Build a Marketplace
This document guides you through the different documentation resources that will help you build a marketplace with Medusa.
Overview
A marketplace is an online commerce store that allows different vendors to sell their products within the same commerce system. Customers can purchase products from any of these vendors, and vendors can manage their orders separately.
Associate Entities with Stores
Entities represent tables in the database.
By default, entities like users, products, or orders aren't associated with a store, as it's assumed there's one store in Medusa. For a marketplace, each of these entities should be associated with their respective stores.
To associate these entities with the Store
entity, you need to extend and customize entities created in the Medusa core package @medusajs/medusa
, such as the User
entity, to add a relation to the Store
entity.
Learn how to extend an entity in Medusa.
Example: Associate User with Store
Accessing Logged-in User
Throughout your development, you'll likely need access to the logged-in user. For example, you'll need to know which user is logged in to know which store to associate a new product with.
Learn how to access the logged-in user throughout your project using a Middleware.
Customize Data Management Functionalities
After associating entities with stores, you'll need to customize how certain data management functionalities are implemented in the Medusa core package.
For example, when a new user is created, you need to ensure that it's associated either with a new store or with the store of the logged-in user. Another example is associating a new product with the logged-in user's store.
You can customize these functionalities by extending services. Services are classes that contain helper methods specific to an entity. For example, the UserService
is used to manage functionalities related to the User
entity, such as creating a user.
You can also extend services if you need to customize a functionality implemented in a service for other reasons.
Learn how to extend a service in Medusa
Example: Extend User Service
Listening to Events
While implementing your marketplace, you'll typically need to listen to certain events then perform actions asynchronously. For example, you can listen to the order.placed
event and, when triggered, create child orders of the order, separating ordered items by their associated store.
To listen to events, you need to create Subscribers that subscribe a handler function to an event. In that handler function, you can implement the desired functionality.
Learn how to create a subscriber in Medusa.
Example: Listen to Order Created Event
Add Payment and Fulfillment Providers
Payment and fulfillment providers can be added through plugins or directly in your project. You can either create your own provider, use one of Medusa's official plugins, or use community plugins.
Payment and fulfillment providers are associated with regions, which are not associated with a store, by default. If you want to allow each store to specify its own payment and fulfillment providers, you'll need to associate the region with a store.
Option 1: Create your own providers
Learn how to create a payment processor.
Learn how to create a fulfillment provider.

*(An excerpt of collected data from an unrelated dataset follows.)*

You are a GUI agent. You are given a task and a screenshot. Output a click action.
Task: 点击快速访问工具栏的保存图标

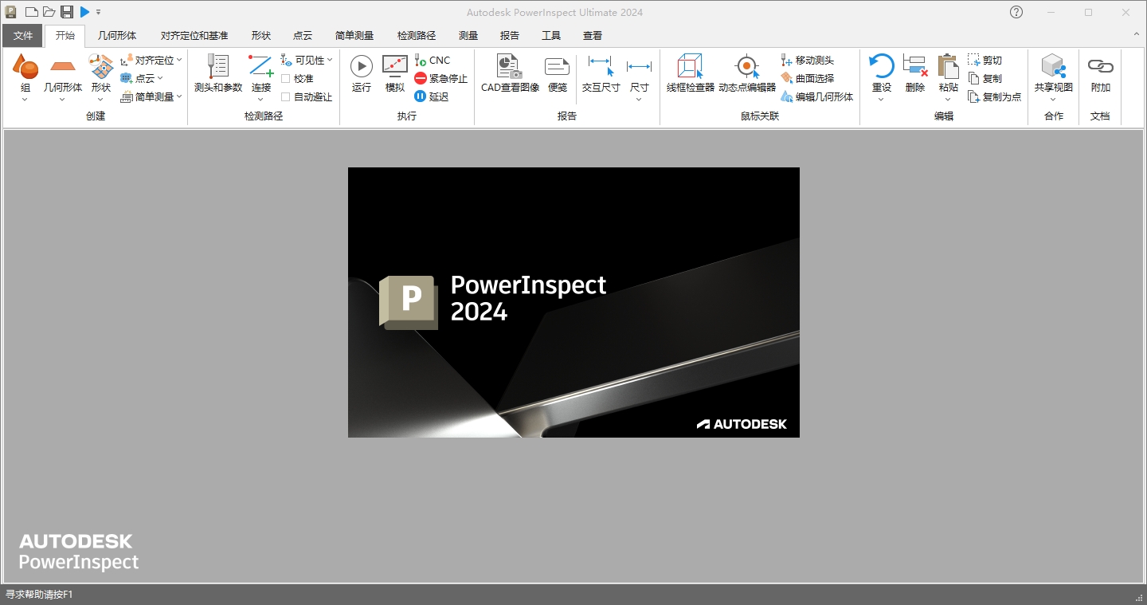coord(66,12)
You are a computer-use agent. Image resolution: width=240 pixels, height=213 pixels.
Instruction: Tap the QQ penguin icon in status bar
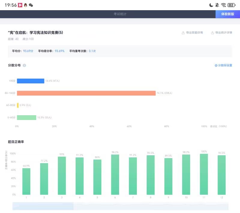pyautogui.click(x=26, y=5)
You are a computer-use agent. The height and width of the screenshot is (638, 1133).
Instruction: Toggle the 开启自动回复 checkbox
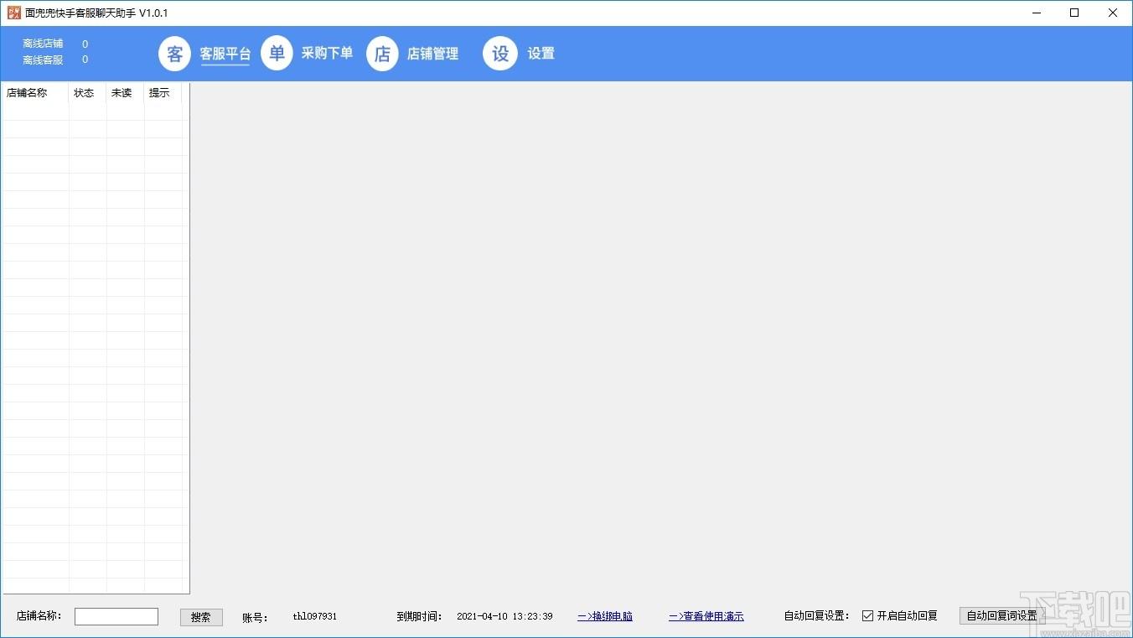click(867, 616)
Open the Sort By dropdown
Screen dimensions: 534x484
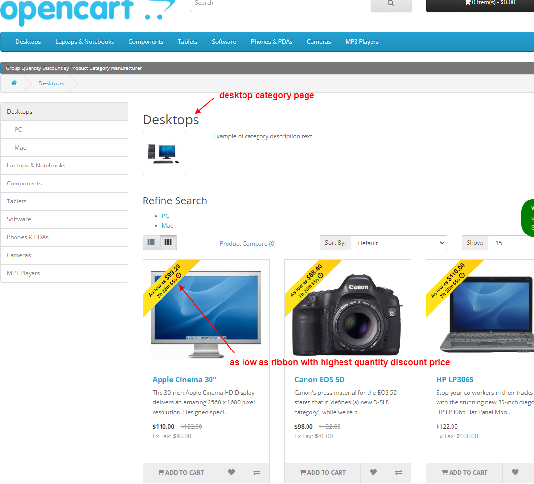[x=399, y=243]
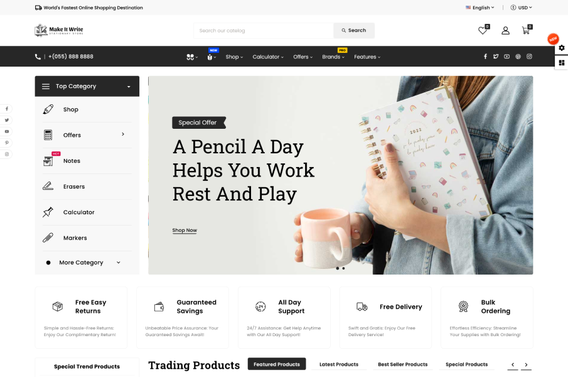
Task: Click the Search button
Action: pyautogui.click(x=354, y=30)
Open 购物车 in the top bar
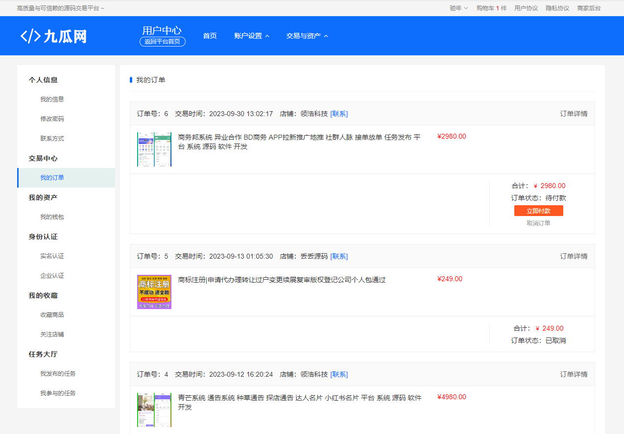 (491, 8)
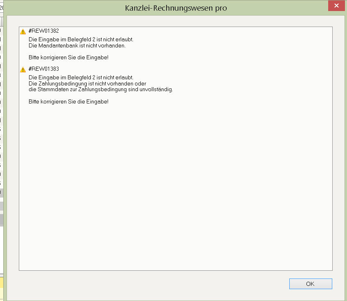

Option 2: Install a Plugin
Check out available Medusa plugins to install.
Check out available community plugins to install.
Customize Admin
As you add marketplace features to your store, you'll most likely need to customize the admin to provide an interface to manage these features.
Medusa's admin plugin can be extended to add widgets or new blocks to existing pages, add UI routes to add new pages, or add setting pages.
Learn how to add widgets into existing admin pages.
Learn how to add new pages to your Medusa admin.
Learn how to add new page to the Medusa admin settings.
Implement Role-Based Access Control
In your marketplace, you may need to implement role-based access control (RBAC) within stores. This will restrict some users' permissions to specified functionalities or API Routes.
If you want to implement this functionality, you can follow the RBAC recipe.
Learn how to implement role-based access control (RBAC) in Medusa.
Build a Storefront
Medusa provides a Next.js Starter Template that you can use with Medusa. Since you've customized your Medusa project, you'll need to either customize the existing Next.js Starter Template, or create a custom storefront.
Install the Next.js Starter Template to customize it.
Find useful resources to build your own storefront.
Deploy Marketplace
Our documentation includes deployment guides for a basic Medusa backend. You should be able to follow it to deploy your customized marketplace, as well.
Learn how to deploy your marketplace backend to different hosting providers.
Additional Development
You can find other resources for your marketplace development in the Medusa Development section of this documentation.